BEGIN Records shown

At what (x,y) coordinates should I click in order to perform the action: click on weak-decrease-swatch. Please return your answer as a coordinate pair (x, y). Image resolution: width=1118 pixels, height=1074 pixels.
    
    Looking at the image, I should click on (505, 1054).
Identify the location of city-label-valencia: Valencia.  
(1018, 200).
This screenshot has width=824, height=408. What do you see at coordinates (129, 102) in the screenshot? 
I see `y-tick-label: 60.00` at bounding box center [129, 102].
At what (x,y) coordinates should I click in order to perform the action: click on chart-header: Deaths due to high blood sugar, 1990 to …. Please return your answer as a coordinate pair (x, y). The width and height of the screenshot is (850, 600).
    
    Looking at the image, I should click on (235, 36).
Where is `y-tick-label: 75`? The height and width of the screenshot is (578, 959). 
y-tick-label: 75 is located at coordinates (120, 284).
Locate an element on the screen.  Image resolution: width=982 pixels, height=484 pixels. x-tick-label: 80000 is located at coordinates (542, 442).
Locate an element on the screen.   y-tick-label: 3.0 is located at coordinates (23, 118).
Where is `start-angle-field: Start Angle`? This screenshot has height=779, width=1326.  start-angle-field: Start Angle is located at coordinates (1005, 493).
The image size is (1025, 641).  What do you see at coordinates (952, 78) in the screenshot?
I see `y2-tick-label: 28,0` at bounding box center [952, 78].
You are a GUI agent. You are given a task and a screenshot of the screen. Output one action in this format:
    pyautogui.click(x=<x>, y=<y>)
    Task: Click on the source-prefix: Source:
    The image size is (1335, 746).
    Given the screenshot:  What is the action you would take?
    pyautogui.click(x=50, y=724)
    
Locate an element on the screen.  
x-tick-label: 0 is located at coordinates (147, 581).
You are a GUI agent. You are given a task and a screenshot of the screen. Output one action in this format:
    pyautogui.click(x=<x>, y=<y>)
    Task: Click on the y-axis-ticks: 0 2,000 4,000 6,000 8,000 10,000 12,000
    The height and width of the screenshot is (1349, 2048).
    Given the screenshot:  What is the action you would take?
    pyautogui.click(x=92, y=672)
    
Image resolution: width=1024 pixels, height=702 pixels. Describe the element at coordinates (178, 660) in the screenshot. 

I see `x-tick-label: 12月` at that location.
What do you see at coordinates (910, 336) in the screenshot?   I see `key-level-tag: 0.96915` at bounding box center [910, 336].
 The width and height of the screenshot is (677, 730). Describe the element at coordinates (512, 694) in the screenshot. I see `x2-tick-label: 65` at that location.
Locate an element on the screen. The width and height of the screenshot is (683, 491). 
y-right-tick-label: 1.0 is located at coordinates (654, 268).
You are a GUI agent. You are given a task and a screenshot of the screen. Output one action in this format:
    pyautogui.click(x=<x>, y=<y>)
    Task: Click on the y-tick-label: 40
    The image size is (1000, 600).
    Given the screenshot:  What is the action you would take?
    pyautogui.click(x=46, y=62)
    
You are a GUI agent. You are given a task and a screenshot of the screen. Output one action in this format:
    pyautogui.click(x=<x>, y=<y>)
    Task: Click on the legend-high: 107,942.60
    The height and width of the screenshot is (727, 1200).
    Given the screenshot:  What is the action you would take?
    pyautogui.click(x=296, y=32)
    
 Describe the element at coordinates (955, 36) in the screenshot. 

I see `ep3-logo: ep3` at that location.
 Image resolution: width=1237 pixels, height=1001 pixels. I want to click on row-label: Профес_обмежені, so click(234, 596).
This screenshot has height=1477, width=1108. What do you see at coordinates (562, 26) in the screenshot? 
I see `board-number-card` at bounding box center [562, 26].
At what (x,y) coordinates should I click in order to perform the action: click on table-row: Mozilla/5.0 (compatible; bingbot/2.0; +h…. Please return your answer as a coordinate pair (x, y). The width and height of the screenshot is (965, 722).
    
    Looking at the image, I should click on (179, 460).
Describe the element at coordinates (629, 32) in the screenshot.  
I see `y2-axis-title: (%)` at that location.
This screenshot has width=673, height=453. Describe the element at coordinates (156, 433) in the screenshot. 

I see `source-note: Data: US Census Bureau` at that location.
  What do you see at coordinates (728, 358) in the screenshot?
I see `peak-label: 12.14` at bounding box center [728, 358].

END Records shown

▶ Work instruction: Rewrite the items above, replacing "Locate an element on the screen" with "Find an element on the screen" wherever it occurs and leaving everything else unchanged.

▶ Written solution:
At what (x,y) coordinates should I click in order to perform the action: click on weak-decrease-swatch. Please return your answer as a coordinate pair (x, y). Image resolution: width=1118 pixels, height=1074 pixels.
    
    Looking at the image, I should click on (505, 1054).
Identify the location of city-label-valencia: Valencia.  
(1018, 200).
This screenshot has width=824, height=408. What do you see at coordinates (129, 102) in the screenshot? 
I see `y-tick-label: 60.00` at bounding box center [129, 102].
At what (x,y) coordinates should I click in order to perform the action: click on chart-header: Deaths due to high blood sugar, 1990 to …. Please return your answer as a coordinate pair (x, y). The width and height of the screenshot is (850, 600).
    
    Looking at the image, I should click on (235, 36).
Where is `y-tick-label: 75`? The height and width of the screenshot is (578, 959). 
y-tick-label: 75 is located at coordinates (120, 284).
Find an element on the screen.  Image resolution: width=982 pixels, height=484 pixels. x-tick-label: 80000 is located at coordinates (542, 442).
Find an element on the screen.   y-tick-label: 3.0 is located at coordinates (23, 118).
Where is `start-angle-field: Start Angle`? This screenshot has height=779, width=1326.  start-angle-field: Start Angle is located at coordinates (1005, 493).
The image size is (1025, 641).  What do you see at coordinates (952, 78) in the screenshot?
I see `y2-tick-label: 28,0` at bounding box center [952, 78].
You are a GUI agent. You are given a task and a screenshot of the screen. Output one action in this format:
    pyautogui.click(x=<x>, y=<y>)
    Task: Click on the source-prefix: Source:
    The image size is (1335, 746).
    Given the screenshot:  What is the action you would take?
    pyautogui.click(x=50, y=724)
    
Find an element on the screen.  
x-tick-label: 0 is located at coordinates (147, 581).
You are a GUI agent. You are given a task and a screenshot of the screen. Output one action in this format:
    pyautogui.click(x=<x>, y=<y>)
    Task: Click on the y-axis-ticks: 0 2,000 4,000 6,000 8,000 10,000 12,000
    The height and width of the screenshot is (1349, 2048).
    Given the screenshot:  What is the action you would take?
    pyautogui.click(x=92, y=672)
    
Image resolution: width=1024 pixels, height=702 pixels. Describe the element at coordinates (178, 660) in the screenshot. 

I see `x-tick-label: 12月` at that location.
What do you see at coordinates (910, 336) in the screenshot?   I see `key-level-tag: 0.96915` at bounding box center [910, 336].
 The width and height of the screenshot is (677, 730). Describe the element at coordinates (512, 694) in the screenshot. I see `x2-tick-label: 65` at that location.
Find an element on the screen. The width and height of the screenshot is (683, 491). 
y-right-tick-label: 1.0 is located at coordinates (654, 268).
You are a GUI agent. You are given a task and a screenshot of the screen. Output one action in this format:
    pyautogui.click(x=<x>, y=<y>)
    Task: Click on the y-tick-label: 40
    The image size is (1000, 600).
    Given the screenshot:  What is the action you would take?
    pyautogui.click(x=46, y=62)
    
You are a GUI agent. You are given a task and a screenshot of the screen. Output one action in this format:
    pyautogui.click(x=<x>, y=<y>)
    Task: Click on the legend-high: 107,942.60
    The height and width of the screenshot is (727, 1200).
    Given the screenshot:  What is the action you would take?
    pyautogui.click(x=296, y=32)
    
 Describe the element at coordinates (955, 36) in the screenshot. 

I see `ep3-logo: ep3` at that location.
 Image resolution: width=1237 pixels, height=1001 pixels. I want to click on row-label: Профес_обмежені, so click(234, 596).
This screenshot has height=1477, width=1108. What do you see at coordinates (562, 26) in the screenshot? 
I see `board-number-card` at bounding box center [562, 26].
At what (x,y) coordinates should I click in order to perform the action: click on table-row: Mozilla/5.0 (compatible; bingbot/2.0; +h…. Please return your answer as a coordinate pair (x, y). The width and height of the screenshot is (965, 722).
    
    Looking at the image, I should click on (179, 460).
Describe the element at coordinates (629, 32) in the screenshot.  
I see `y2-axis-title: (%)` at that location.
This screenshot has width=673, height=453. Describe the element at coordinates (156, 433) in the screenshot. 

I see `source-note: Data: US Census Bureau` at that location.
  What do you see at coordinates (728, 358) in the screenshot?
I see `peak-label: 12.14` at bounding box center [728, 358].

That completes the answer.